Document source →
La CEDH doit alors déterminer si la France a violé l’article 10 de la Convention en condamnant l’éditeur du journal Paris-Match à ce communiqué. Plus généralement, la CEDH doit trancher sur la possibilité, pour un État membre, de réglementer a posteriori la publication de contenu d’un journal publiant la dépouille d’un haut fonctionnaire, ou plus généralement une image choquante vis-à-vis des droits de la famille.
Pour la CEDH, la France ne contrevient pas à l’article 10 de la Convention en condamnant une société de publication à publier un communiqué suite à la publication de photographies qui peuvent choquer. En effet, de telles restrictions ne sont pas contraires à la liberté d’expression ni à la liberté de la presse.
Pour la CEDH, la restriction est non seulement prévue par la loi et poursuit un but légitime (I), mais elle est en plus nécessaire dans une société démocratique, c’est-à-dire proportionnée. Partant elle ne viole pas la Convention (II).
I. Une restriction à la liberté d’expression prévue par la loi et poursuivant un but légitime
La CEDH procède à son analyse classique d’une disposition entravant la liberté d’expression. Elle commence en vérifiant que la mesure est prévue par la loi (A) dans la poursuite d’un but légitime (B).
A. Une restriction prévue par la loi
L’article 10 de la CESDH exige que toute limite posée à la liberté d’expression doit être prévue par la loi. La jurisprudence de la CEDH est classique sur ce point, et en l’espèce la Cour rappelle sa jurisprudence bien établie. Il est ainsi nécessaire que la loi soit suffisamment précise afin de permettre aux personnes de prévoir raisonnablement les conséquences d’une action déterminée. Cette jurisprudence a été notamment précisée dès 1995, dans la décision Tolstoy Miloslavsky c. Royaume-Uni, comme le rappelle la Cour.
Cette loi ne renvoie pas uniquement à un texte législatif, mais, plus largement, inclut également la jurisprudence constante.
En l’espèce, le droit français applicable résulte de l’article 9 du Code civil, qui dispose que « Chacun a droit au respect de sa vie privée. Les juges peuvent, sans préjudice de la réparation du dommage subi, prescrire toutes mesures, telles que séquestre, saisie et autres, propres à empêcher ou faire cesser une atteinte à l’intimité de la vie privée : ces mesures peuvent, s’il y a urgence, être ordonnées en référé ». Pour la Cour, la jurisprudence constante de la Cour de cassation permettait de prévoir la décision, la mesure est donc « prévue par la loi » aux termes de l’article 10 de la CESDH.
B. Une restriction poursuivant un but légitime
La restriction à la liberté d’expression doit également poursuivre un but légitime. Dans sa présente décision, la CEDH est peu diserte sur la portée du but légitime. En effet, la France considère ici que le but légitime poursuivi est celui de la « protection des droits d’autrui », et la société éditrice ne conteste pas le caractère légitime de ce but.

Objectif → Rédigez la suite du commentaire de la décision de la CEDH sur les photographies publiées par Paris-Match, à partir de sa dernière phrase.

Extrait source →
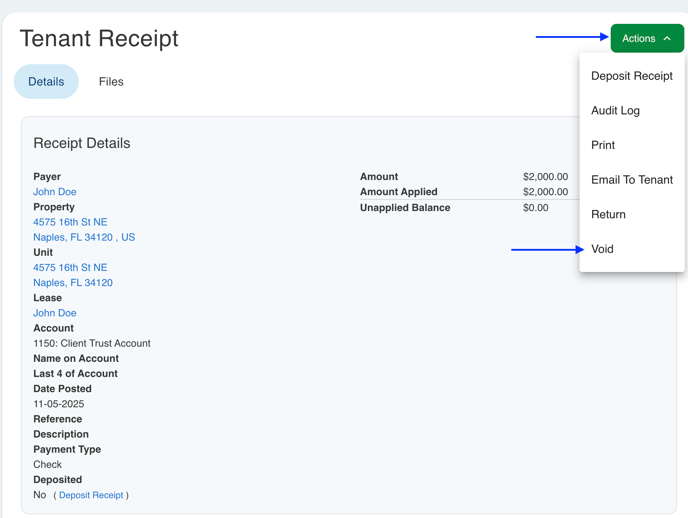Switch to the Files tab
Screen dimensions: 688x518
tap(111, 82)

Résultat obtenu →
Pour la Cour, il s’agit bien d’un but légitime au regard de l’article 10 de la Convention, puisque cette dernière garantit elle-même le respect de la vie privée et familiale dans son article 8. Partant, la législation poursuit un but légitime.
Il faut reconnaître que ces buts sont énumérés au second alinéa de l’article 10 de la Convention. Il s’agit de mesures nécessaires « à la sécurité nationale, à l’intégrité territoriale ou à la sûreté publique, à la défense de l’ordre et à la prévention du crime, à la protection de la santé ou de la morale, à la protection de la réputation ou des droits d’autrui, pour empêcher la divulgation d’informations confidentielles ou pour garantir l’autorité et l’impartialité du pouvoir judiciaire ». En l’espèce, c’est donc le motif de la protection « des droits d’autrui », mais de manière générale la Cour n’est pas très constructive en ce domaine. En tout état de cause, elle fait ici une stricte application de la Convention.
II. Une restriction à la liberté d’expression nécessaire dans une société démocratique
La CEDH procède, de manière assez classique, au rappel du cadre de son contrôle de proportionnalité en matière de liberté d’expression (A). Elle applique ensuite sa jurisprudence classique et considère qu’en l’espèce la législation française a donné lieu à une application proportionnelle (B).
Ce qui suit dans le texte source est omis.